[Opening DATA EXTRACT section]

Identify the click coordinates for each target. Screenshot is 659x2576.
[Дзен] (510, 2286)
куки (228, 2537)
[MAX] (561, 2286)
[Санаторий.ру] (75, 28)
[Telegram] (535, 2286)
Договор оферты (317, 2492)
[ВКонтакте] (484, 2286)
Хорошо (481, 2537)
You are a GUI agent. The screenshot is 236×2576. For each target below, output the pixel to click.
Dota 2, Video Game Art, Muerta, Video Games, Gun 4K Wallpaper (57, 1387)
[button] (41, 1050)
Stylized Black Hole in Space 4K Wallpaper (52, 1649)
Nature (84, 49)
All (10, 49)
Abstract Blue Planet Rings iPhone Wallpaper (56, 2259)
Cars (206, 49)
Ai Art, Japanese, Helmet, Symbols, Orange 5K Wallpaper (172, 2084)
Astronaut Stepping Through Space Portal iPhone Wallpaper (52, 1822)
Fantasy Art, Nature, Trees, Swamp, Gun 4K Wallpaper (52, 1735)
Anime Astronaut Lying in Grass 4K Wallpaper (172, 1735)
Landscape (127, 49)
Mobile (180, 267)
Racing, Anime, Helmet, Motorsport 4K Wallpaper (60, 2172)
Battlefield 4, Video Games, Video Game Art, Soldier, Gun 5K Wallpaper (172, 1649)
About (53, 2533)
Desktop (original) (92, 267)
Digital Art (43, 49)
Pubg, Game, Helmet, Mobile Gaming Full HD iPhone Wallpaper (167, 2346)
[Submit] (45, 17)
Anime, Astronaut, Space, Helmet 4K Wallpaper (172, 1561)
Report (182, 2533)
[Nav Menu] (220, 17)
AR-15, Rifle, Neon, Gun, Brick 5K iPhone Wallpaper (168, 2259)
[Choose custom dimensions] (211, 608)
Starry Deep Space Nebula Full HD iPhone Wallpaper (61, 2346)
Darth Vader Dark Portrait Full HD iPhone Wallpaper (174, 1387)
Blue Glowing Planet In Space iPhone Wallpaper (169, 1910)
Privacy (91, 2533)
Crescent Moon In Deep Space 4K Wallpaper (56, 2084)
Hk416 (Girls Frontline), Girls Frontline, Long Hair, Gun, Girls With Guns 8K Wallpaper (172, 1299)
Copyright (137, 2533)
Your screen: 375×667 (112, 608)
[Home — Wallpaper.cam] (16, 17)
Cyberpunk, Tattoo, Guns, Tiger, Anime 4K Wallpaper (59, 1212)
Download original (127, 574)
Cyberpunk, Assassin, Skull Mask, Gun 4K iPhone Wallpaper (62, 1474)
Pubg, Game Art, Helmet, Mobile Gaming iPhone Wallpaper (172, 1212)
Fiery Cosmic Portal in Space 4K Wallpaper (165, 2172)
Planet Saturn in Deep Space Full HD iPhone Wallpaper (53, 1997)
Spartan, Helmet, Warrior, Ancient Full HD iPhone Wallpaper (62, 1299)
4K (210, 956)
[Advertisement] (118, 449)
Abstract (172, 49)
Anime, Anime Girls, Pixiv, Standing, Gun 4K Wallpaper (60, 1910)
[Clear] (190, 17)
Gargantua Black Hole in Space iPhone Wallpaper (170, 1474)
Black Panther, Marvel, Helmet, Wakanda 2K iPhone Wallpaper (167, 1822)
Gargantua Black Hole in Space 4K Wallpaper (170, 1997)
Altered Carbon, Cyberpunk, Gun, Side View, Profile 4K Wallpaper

[Closing DATA EXTRACT section]
[Opening DATA EXTRACT section]

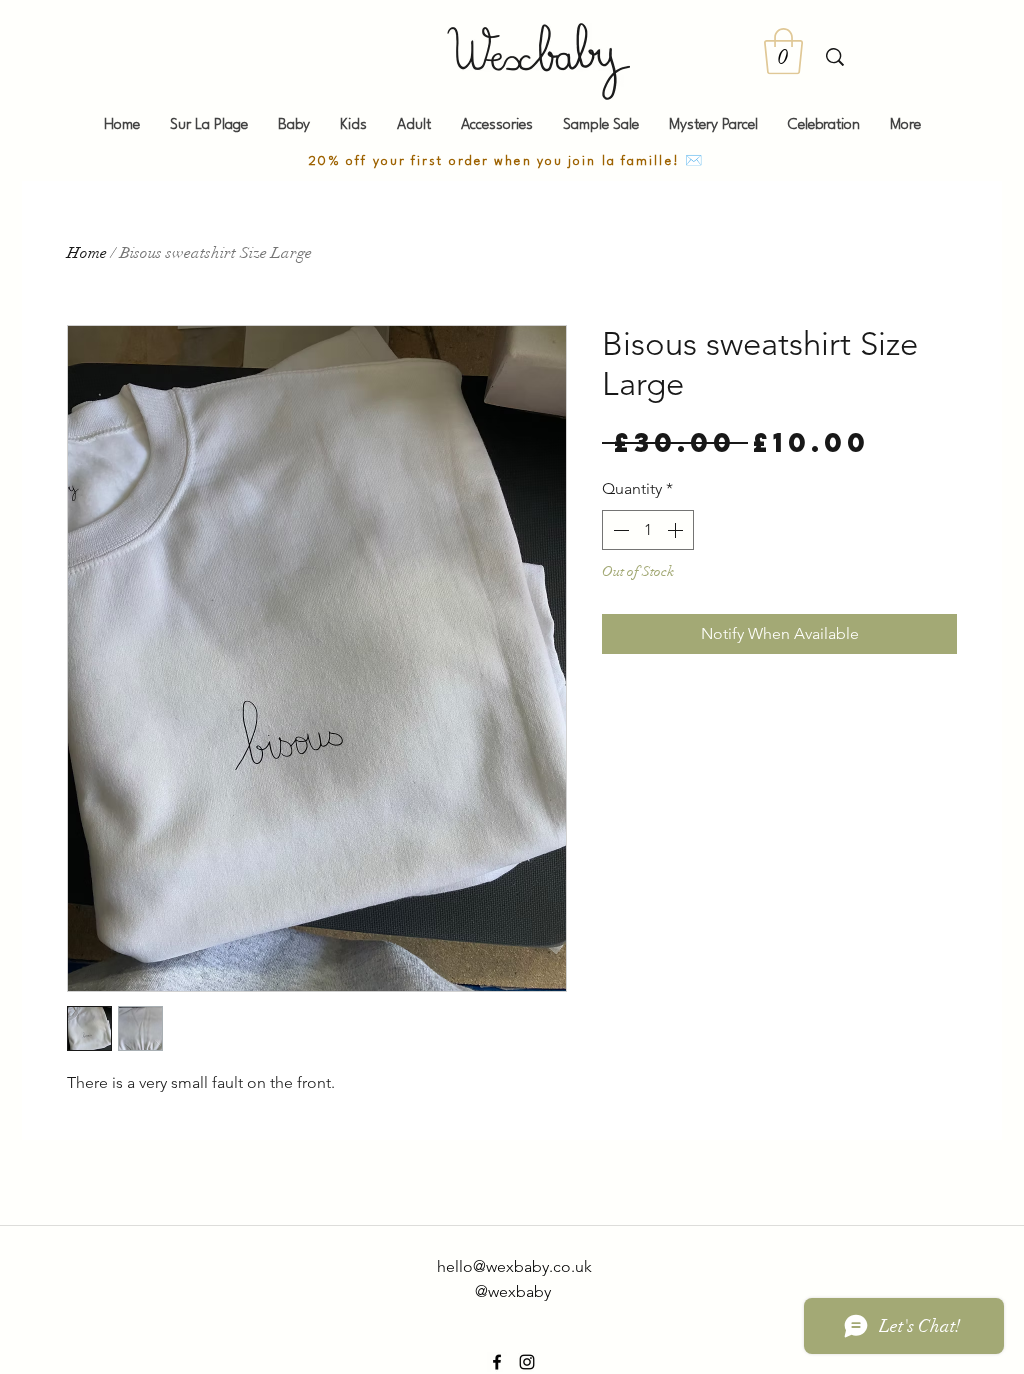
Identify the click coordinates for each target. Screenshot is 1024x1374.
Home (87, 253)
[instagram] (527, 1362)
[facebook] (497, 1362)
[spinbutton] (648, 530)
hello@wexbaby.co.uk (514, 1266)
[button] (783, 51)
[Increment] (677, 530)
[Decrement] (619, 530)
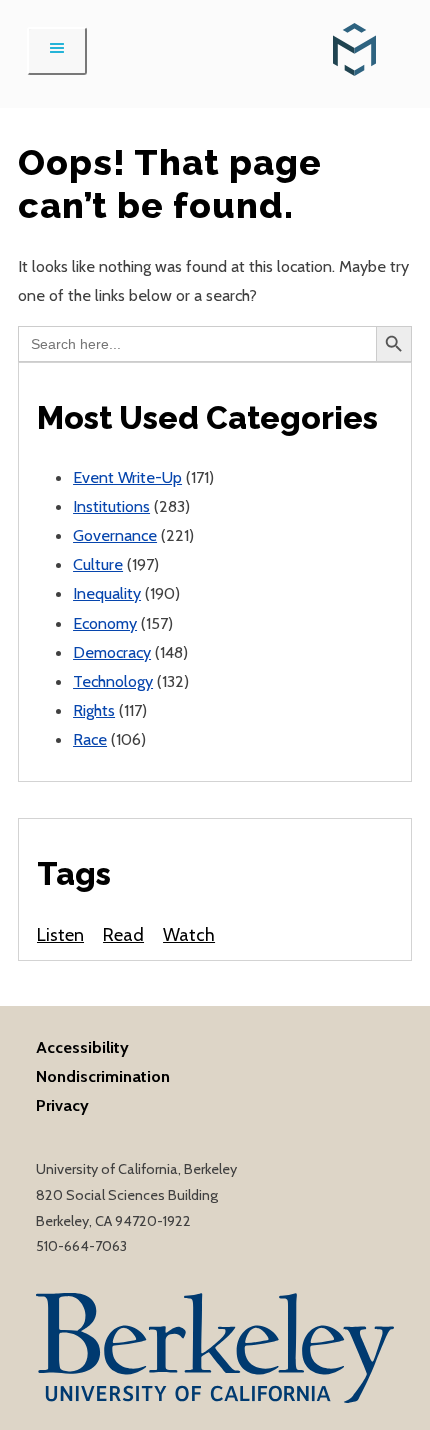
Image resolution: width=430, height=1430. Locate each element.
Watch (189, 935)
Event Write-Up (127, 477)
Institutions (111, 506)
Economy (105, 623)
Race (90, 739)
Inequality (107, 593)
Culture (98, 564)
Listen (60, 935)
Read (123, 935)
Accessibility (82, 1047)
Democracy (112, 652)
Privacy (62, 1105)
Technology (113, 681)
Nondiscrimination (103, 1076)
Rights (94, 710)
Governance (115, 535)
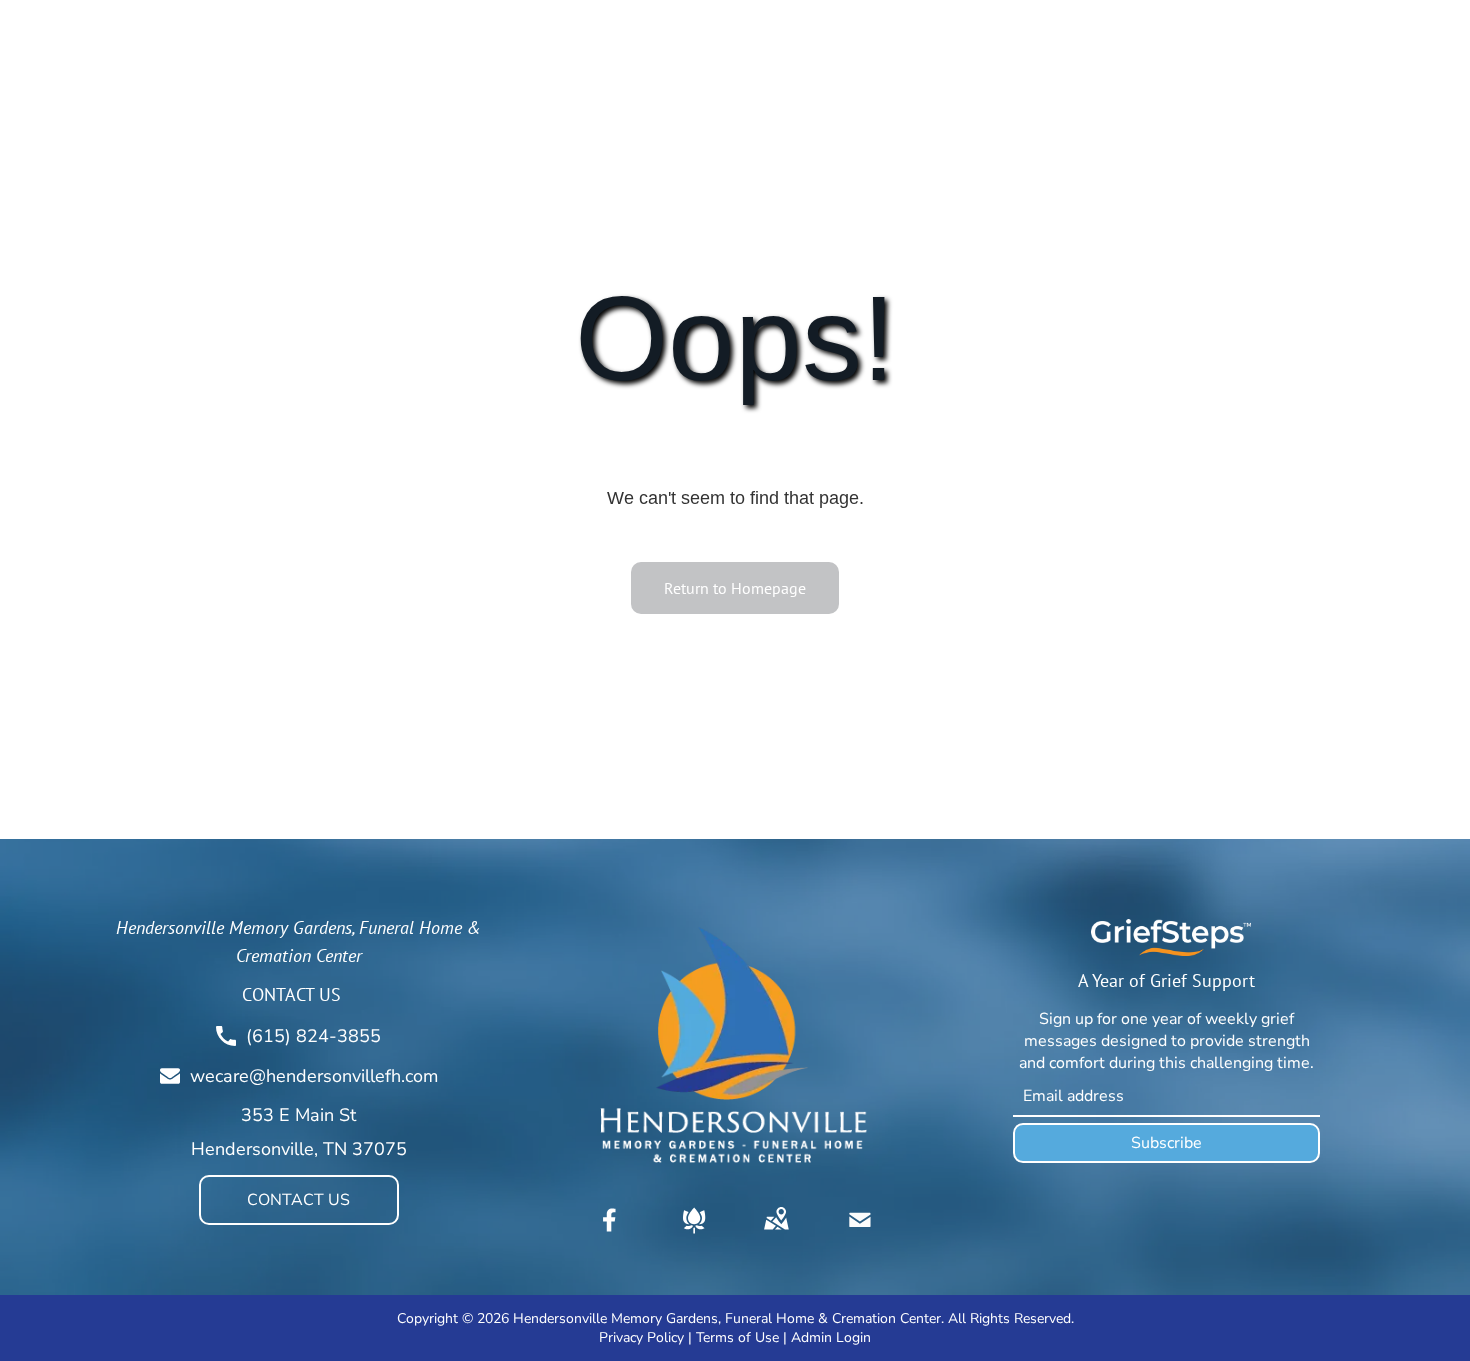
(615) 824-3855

[Closing DATA EXTRACT section]

#### REQUIRED WORK
In the material above, find each line that contains the word "Astronaut", and select it.

#### ANSWER SECTION
Astronaut Stepping Through Space Portal iPhone Wallpaper (52, 1822)
Anime Astronaut Lying in Grass 4K Wallpaper (172, 1735)
Anime, Astronaut, Space, Helmet 4K Wallpaper (172, 1561)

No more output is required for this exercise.